Forums > 100 Days of SwiftUI

Hi,

 @State private var animationAmount = 1.0
    var body: some View {
        Button("Tap Me") {
            // animationAmount += 1
        }
        .padding(50)
        .background(.red)
        .foregroundColor(.white)
        .clipShape(Circle())
        .overlay(
            Circle()
                .stroke(.red)
                .scaleEffect(animationAmount)
                .opacity(2 - animationAmount)
                .animation(
                    .easeInOut(duration: 1)
                        .repeatForever(autoreverses: false),
                    value: animationAmount
                )
        )
        .onAppear {
            animationAmount = 2
        }

First of all animationAmount = 1.0 and then when a view is shown it's value is 2. Why is its value constantly changing Because the view is shown once i.e. shouldn't animationAmount's value always be 2?

3      

animationAmount starts at 1.0 and gets set to 2.0 like you said, and then stays 2.0. However, this line:

.repeatForever(autoreverses: false)

tells the animation to continue forever once the change from 1.0 to 2.0 occurs.

Add this text view and you'll see animationAmount never changes:

Text(String(animationAmount))

The change occurs onAppear, the animation gets triggered, it repeats forever.

4      

One way to think of these animations is to put yourself in SwiftUI's shoes.
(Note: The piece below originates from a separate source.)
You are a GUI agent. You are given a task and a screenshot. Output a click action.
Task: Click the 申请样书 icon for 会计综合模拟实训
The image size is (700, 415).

Get a pencil and draw the struct's body when the animationAmount is 1.0. Then draw the struct's body when the animationAmount is 2.0. These are SwiftUI's starting and ending points.

SwiftUI then renders all of the inbetween frames ('tweening') for you. If your animation lasts 1/2 second, it might render 500 frames. If your animation lasts 6 seconds, it might render 50,000 frames. In each frame, SwiftUI gracefully changes the look of your struct. Each frame is rendered with slight changes to color, opacity, and scale.

From the beginning to the end, SwiftUI renders the entire animation sequence and captures the frames in an optimized internal video buffer. Because you added the .repeatForever()modifier, SwiftUI replays the animations in this internal buffer over and over and over again. It was only rendered once, but the modifier ensures it is played on an endless loop.

And Vince is correct. Once the view appears in your app, the animationAmount variable has changed to 2.0 and doesn't change again.

True Fact: I made up the term "optimized internal video buffer." I have no idea how the frames are rendered or stored. It's fast and efficient and easy to implement!